Despite the weekly visit from two community nurses, there are still barriers to accessing adequate health care. “There are so many kids, many will not tell their parents or carers that they are sick or that there’s something wrong,” Joan Bell says. She estimates about three quarters of the 250-300 strong population are under the age of 16.
Older people often do not like to trouble others with their problems, according to Jacqueline. It may be a problem they are ashamed of, or there may be family commitments, transport or financial issues making it almost impossible to get to the doctor.
Jubullum was established as a mission in the late 1940s when the local Aborigines were moved from the river flats.
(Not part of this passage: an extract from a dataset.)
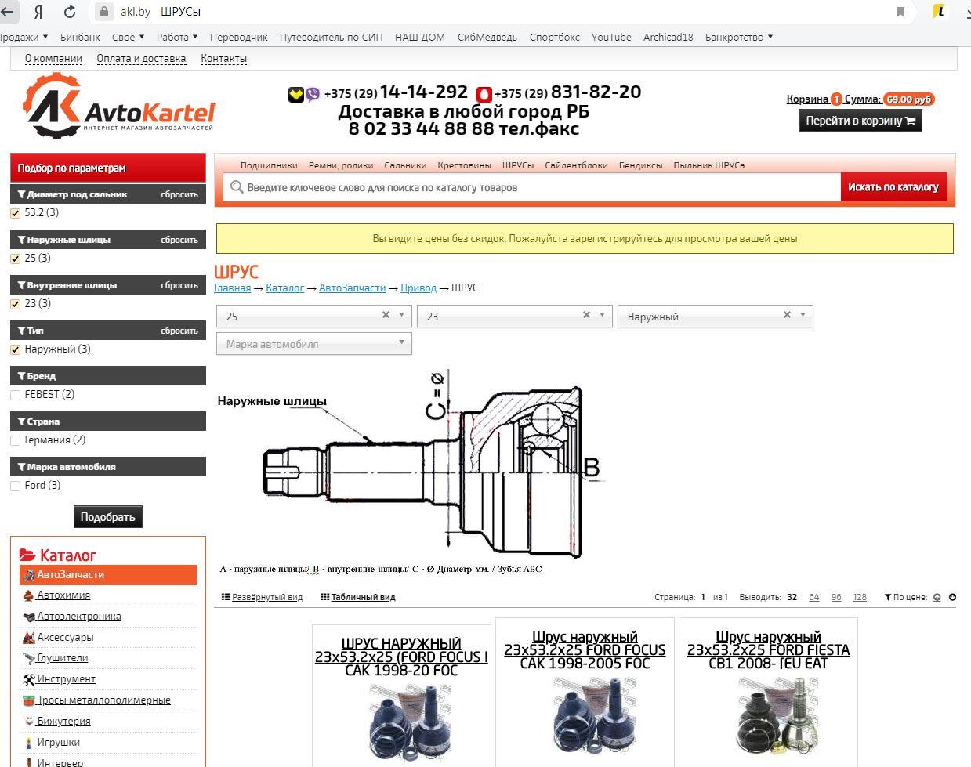Clear the 25 outer splines filter
The width and height of the screenshot is (971, 767).
[386, 315]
“Quite a few of the doctors don’t understand the history and wonder why they don’t leave these places,” says Mavis Golds. “It’s only since 1967 that Aboriginal people started to be more involved.”
As Aboriginal elder Chris Charles, who works with the Intensive Family Based Service in Casino, explained to the group as the bus approached Jubullum: “We may not have chosen this place, but it’s our home now, please respect it.”
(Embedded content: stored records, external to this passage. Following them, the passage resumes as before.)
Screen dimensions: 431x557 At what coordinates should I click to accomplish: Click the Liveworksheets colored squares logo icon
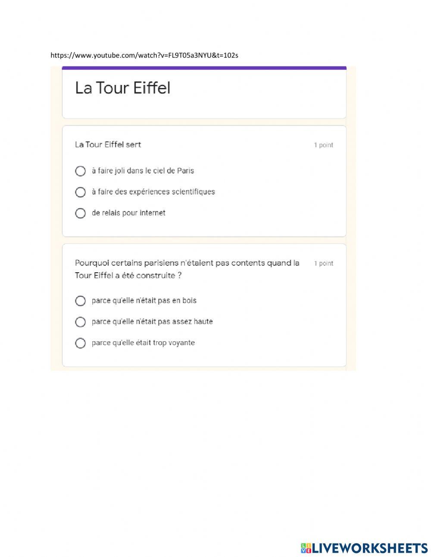306,548
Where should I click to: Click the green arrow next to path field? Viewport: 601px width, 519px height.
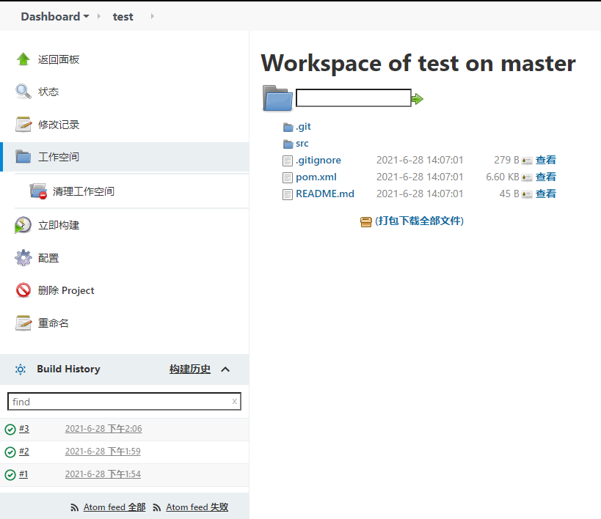(418, 99)
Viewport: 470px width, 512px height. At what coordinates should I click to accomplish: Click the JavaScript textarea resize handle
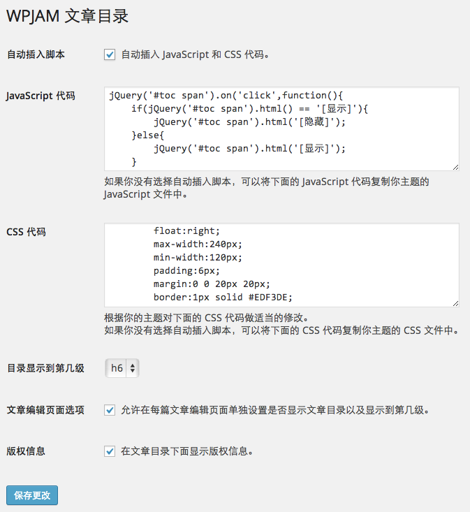(x=455, y=167)
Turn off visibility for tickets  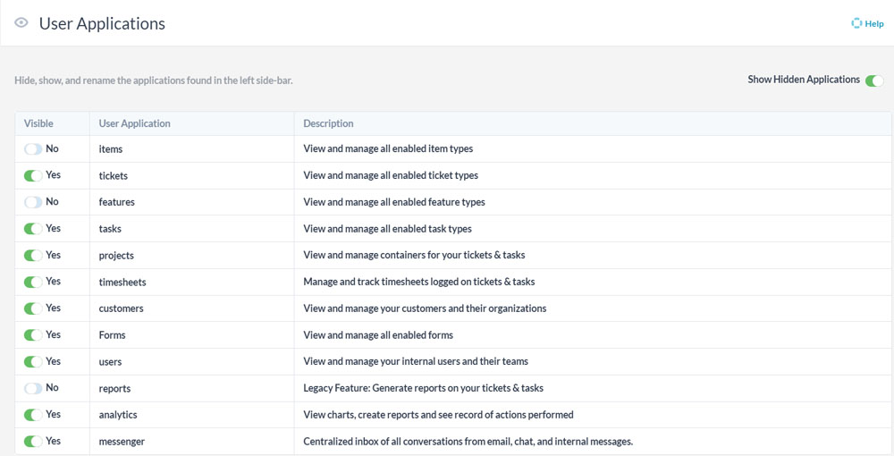click(x=33, y=176)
Joan says the community thought the doctors’ visit was very positive. “It was a great day and a couple of the babies and mums were seen by the doctors,” she said.
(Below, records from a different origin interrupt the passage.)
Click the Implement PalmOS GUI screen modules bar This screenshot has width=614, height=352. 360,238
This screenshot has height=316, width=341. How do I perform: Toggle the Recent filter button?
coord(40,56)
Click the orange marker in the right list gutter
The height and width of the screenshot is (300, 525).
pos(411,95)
The Jubullum community has successfully applied for a grant of $30,000 through the NRAHS to convert and renovate a building as a health outpost, where it hopes to attract visiting health workers, GPs and specialists.
Next stop on the trip was lunch with the people of Muli Muli on the outskirts of Woodenbong, more than 60 kilometres north west of Kyogle. Woodenbong has its own GP, so the community does not experience the same problems of access as the Jubullum people, although Jacqueline says it is still difficult for people without transport and the less mobile to get to the doctor.
Muli Muli elder, Charlotte Page, 80, who came to the lunch, chatted easily with the visitors. She thanked the group for coming and said a special prayer at the end of the visit.
Mavis Golds thought the day was a good step towards reconciliation: “It shows that doctors do want to be involved more in Aboriginal issues and working together in partnerships. Some of us as Aborigines were overwhelmed by the day. I think the doctors too - overwhelmed and overloaded.”
As well as the outreach clinics, another idea to come out of the trip was a buddy system based on the idea of using the knowledge of the extended family. For example, a niece, nephew or other educated relative could be encouraged to accompany older patients to a consultation so they could reassure and explain what was happening. Dr Boustany says it is easier to get a patient to go in to hospital if a relative is on side.
She also flagged the problem of miscommunication. “We need to try to couch things in their language. It’s not all doom and gloom and we need to talk about the positive aspects too.”
She spoke about the culture of silence and contemplation in Aboriginal communities: “Silence does not mean assent, it is usually the opposite.”
And she drew attention to the connection Aborigines make between spirituality and disease: “It is notable that the Aboriginal community have in themselves a whole-of-life view of their health and understand that their psychosocial problems relate in real terms to the state of their physical health.”
Other proposals included cultural awareness training for doctors and practice staff, community selected and supported health workers to deal with day to day follow up, and busing people into clinics in town.
The trip to Jubullum and Muli Muli showed the doctors some of the issues they were up against, Jacqueline says, but she is optimistic the day will lead to positive outcomes for the communities and a better understanding on both sides.
Her optimism is supported by the communities themselves. “The feedback from the community people is saying how it was a good thing and they would like to see it happen more often. I actually think they felt honoured to have the doctors visit with their communities,” Mavis Golds says.
Everyone agrees it is important to keep the momentum going. The trip to Jubullum and Muli Muli was just the first step.
This article was published in GPSpeak in April 2000.